# [Source passage]
________________

Total household debt rose by $148 billion, or 0.9%, to $17.05 trillion in the first quarter of 2023, according to the Federal Reserve Bank of New York’s latest quarterly report on household debt and credit, released today. Balances currently are $2.9 trillion higher than at the end of 2019, before the pandemic.
Mortgage balances rose by $121 billion in Q1 and were $12.04 trillion at the end of March, the New York Fed said. Credit card balances were flat at $986 billion. Auto loan balances increased by $10 billion during the quarter. Student loan balances slightly increased and are currently at $1.6 trillion. Other balances, which include retail cards and other consumer loans, increased by $5 billion. In total, non-housing balances grew by $24 billion.
The report noted that mortgage originations, which include refinances, dropped sharply in Q1 to $324 billion, the lowest level seen since 2014. The volume of newly originated auto loans was $162 billion, a reduction from pandemic-era highs but still elevated compared to pre-COVID volumes. Aggregate limits on credit card accounts increased by $119 billion, representing a 2.7% increase from Q4 2022 levels. Limits on home equity lines of credit were up by $9 billion in the first quarter.
In a related blog post on mortgage refinancing, the New York Fed noted that 14 million mortgages were refinanced during the pandemic refinancing boom, during which $430 billion of home equity was extracted through cash-out refinances. About 64% of these mortgages were “rate refinances,” resulting in an average payment reduction of $220 monthly for those borrowers. “The mortgage refinancing boom is over, but its impact will be seen for decades to come,” said Andrew Haughwout, director of household and public policy research at the New York Fed.

________________

# [Source material]
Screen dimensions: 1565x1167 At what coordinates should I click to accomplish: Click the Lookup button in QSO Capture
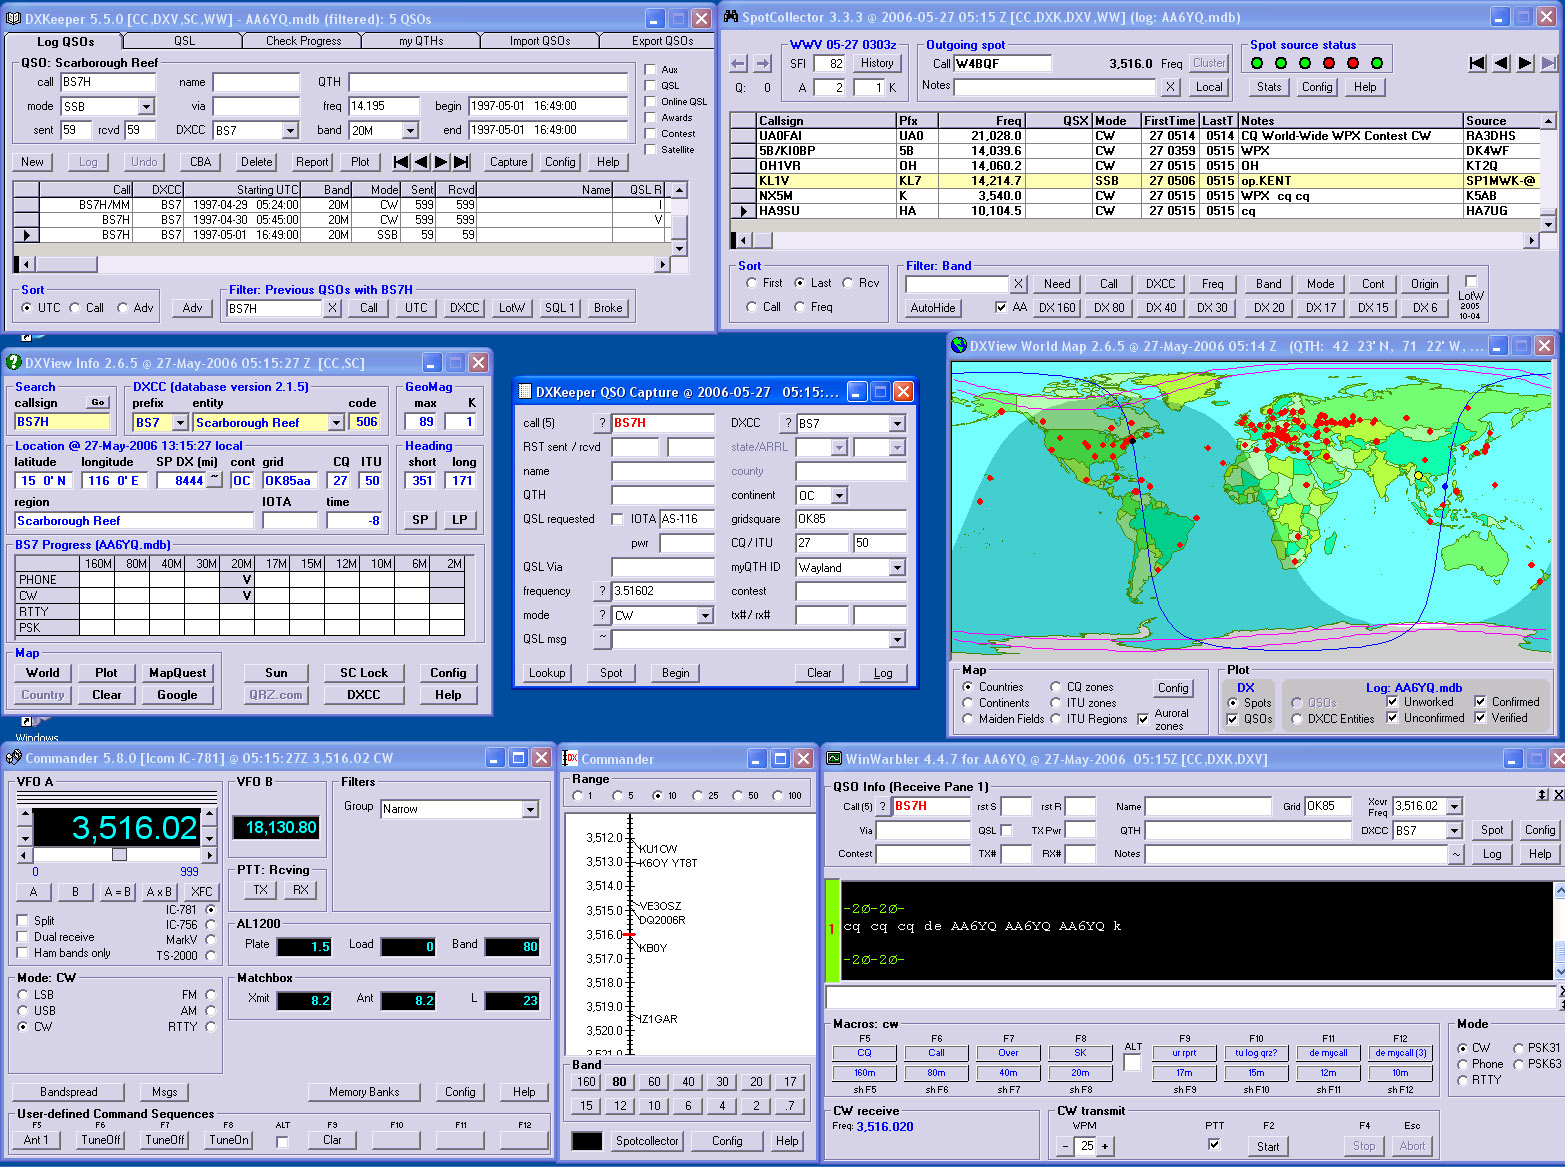(x=546, y=672)
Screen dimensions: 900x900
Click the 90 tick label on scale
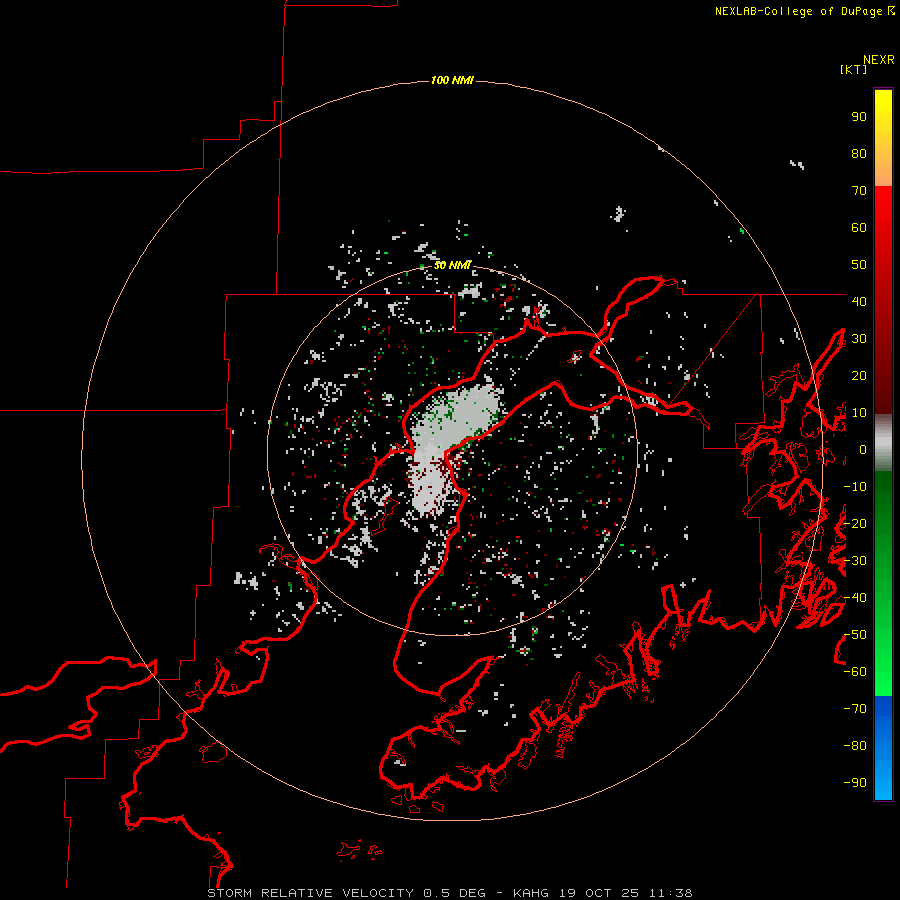pos(859,117)
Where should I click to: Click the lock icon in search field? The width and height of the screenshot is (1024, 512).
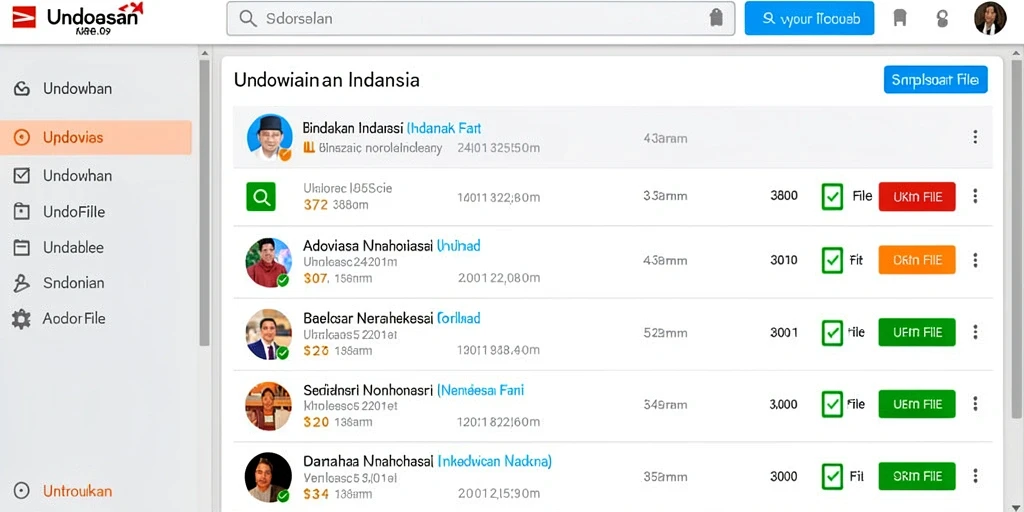coord(716,18)
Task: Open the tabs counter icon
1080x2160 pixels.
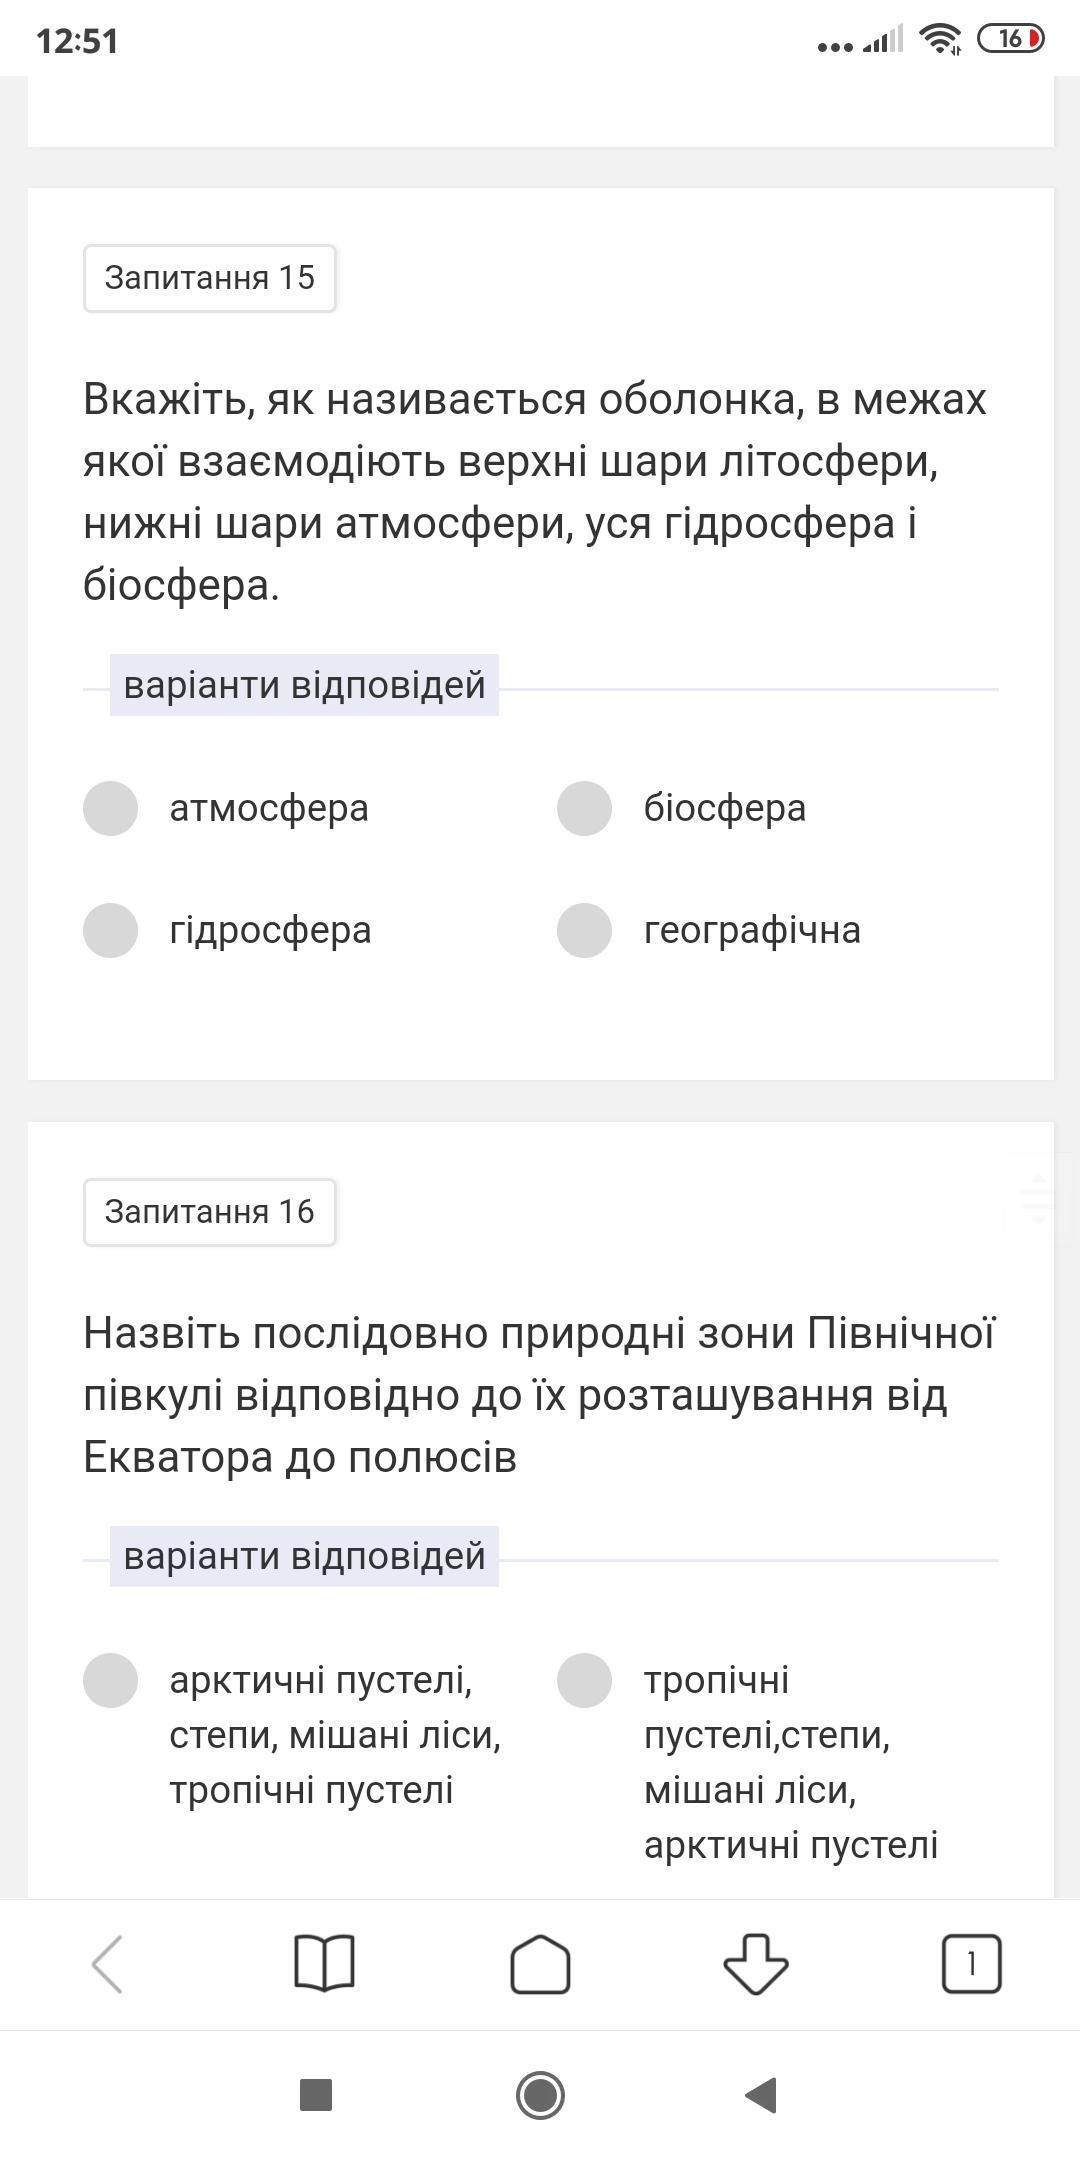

________________

# [Task 1]
In the household debt passage, list each individual balance category (not totals) given a first-quarter figure in the paragraph that begins "Mortgage balances rose".
# [Task 2]
Return the household debt passage from "Mortgage balances rose" up to and including "by $24 billion.".
Use only the household debt passage.

# [Exercise response 1]
- Mortgage balances
- Credit card balances
- Auto loan balances
- Student loan balances
- Other balances (retail cards and other consumer loans)

# [Exercise response 2]
Mortgage balances rose by $121 billion in Q1 and were $12.04 trillion at the end of March, the New York Fed said. Credit card balances were flat at $986 billion. Auto loan balances increased by $10 billion during the quarter. Student loan balances slightly increased and are currently at $1.6 trillion. Other balances, which include retail cards and other consumer loans, increased by $5 billion. In total, non-housing balances grew by $24 billion.